Retype, exactly and with both ends included, the lines below from the one containing "Instruction: Select the" through the end; omit the pictures.

Collected data:
──────

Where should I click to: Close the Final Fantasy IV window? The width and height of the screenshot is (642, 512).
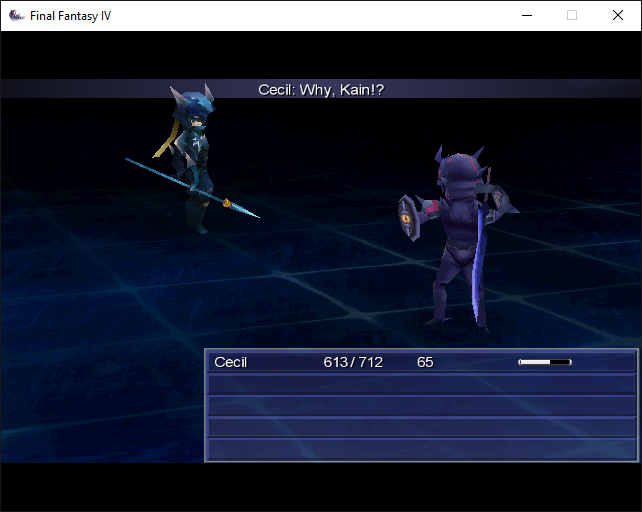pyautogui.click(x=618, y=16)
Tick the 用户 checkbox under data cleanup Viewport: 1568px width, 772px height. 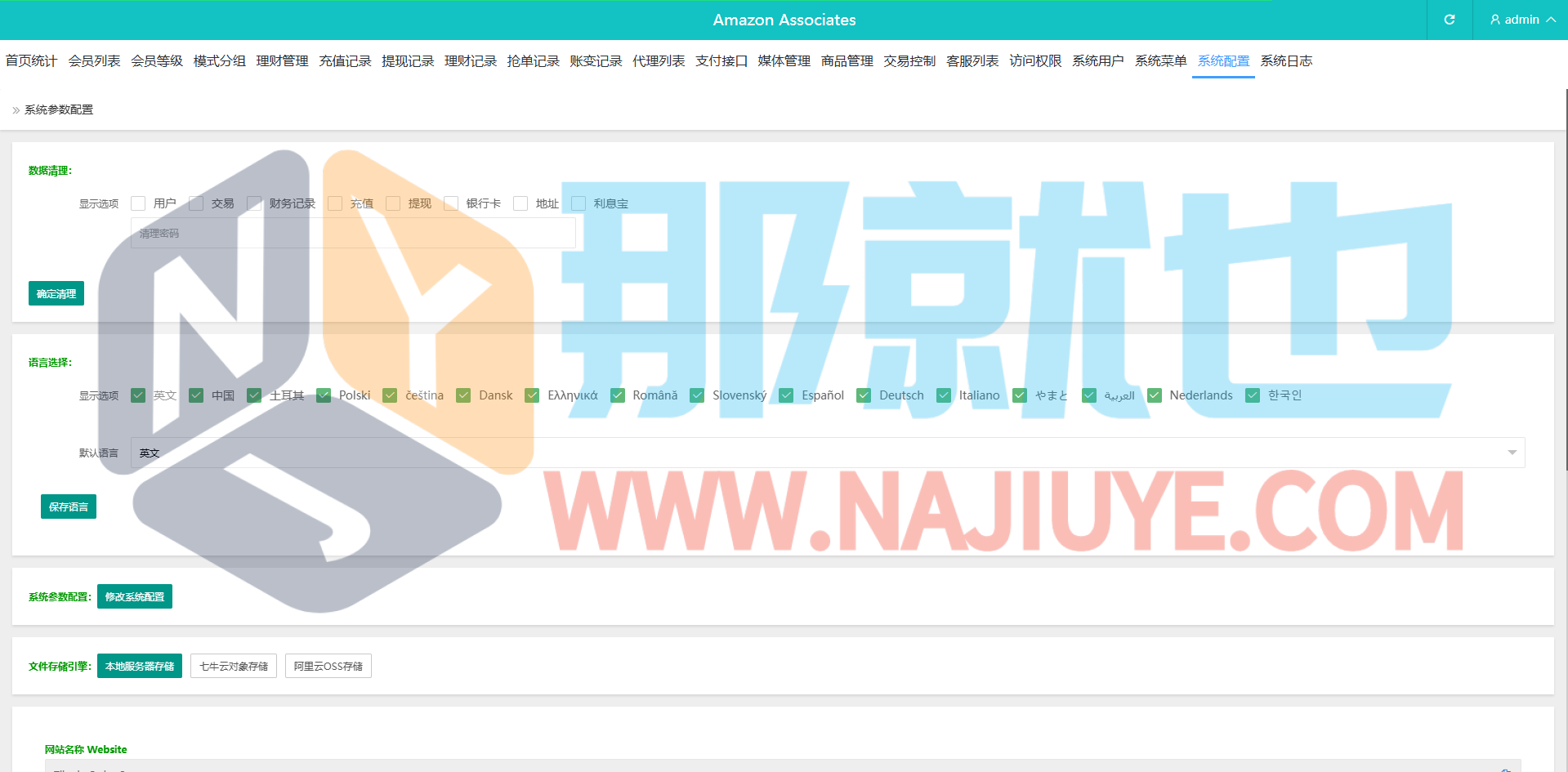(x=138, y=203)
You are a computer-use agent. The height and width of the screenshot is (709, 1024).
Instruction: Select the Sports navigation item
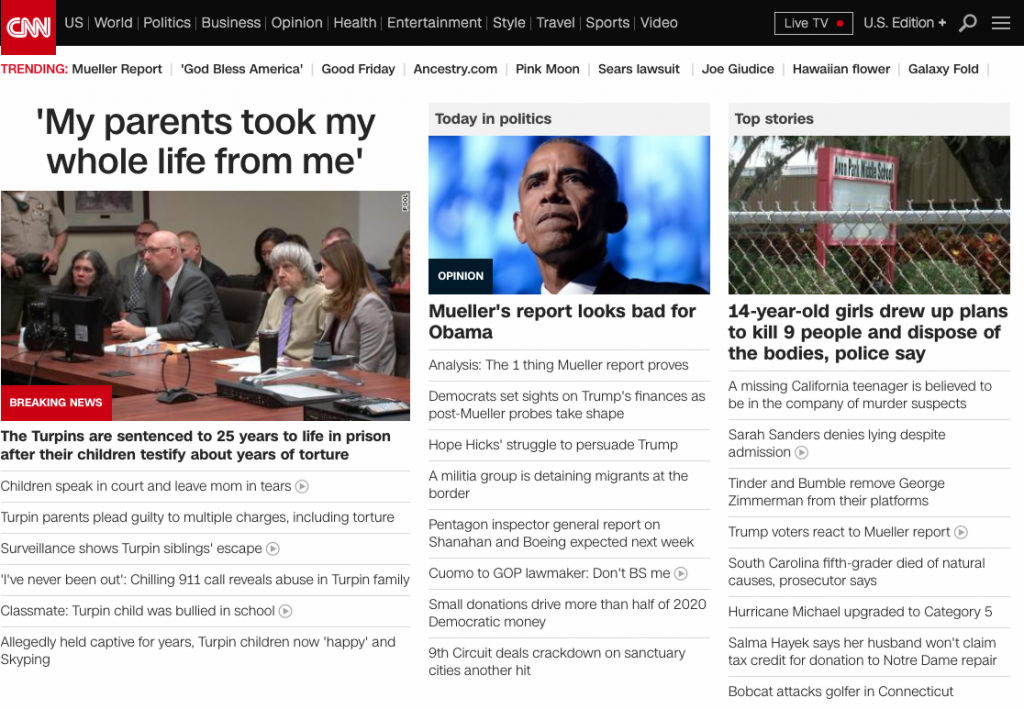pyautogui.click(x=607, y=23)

──────

* Solution to the problem
Instruction: Select the Sports navigation item
pyautogui.click(x=607, y=23)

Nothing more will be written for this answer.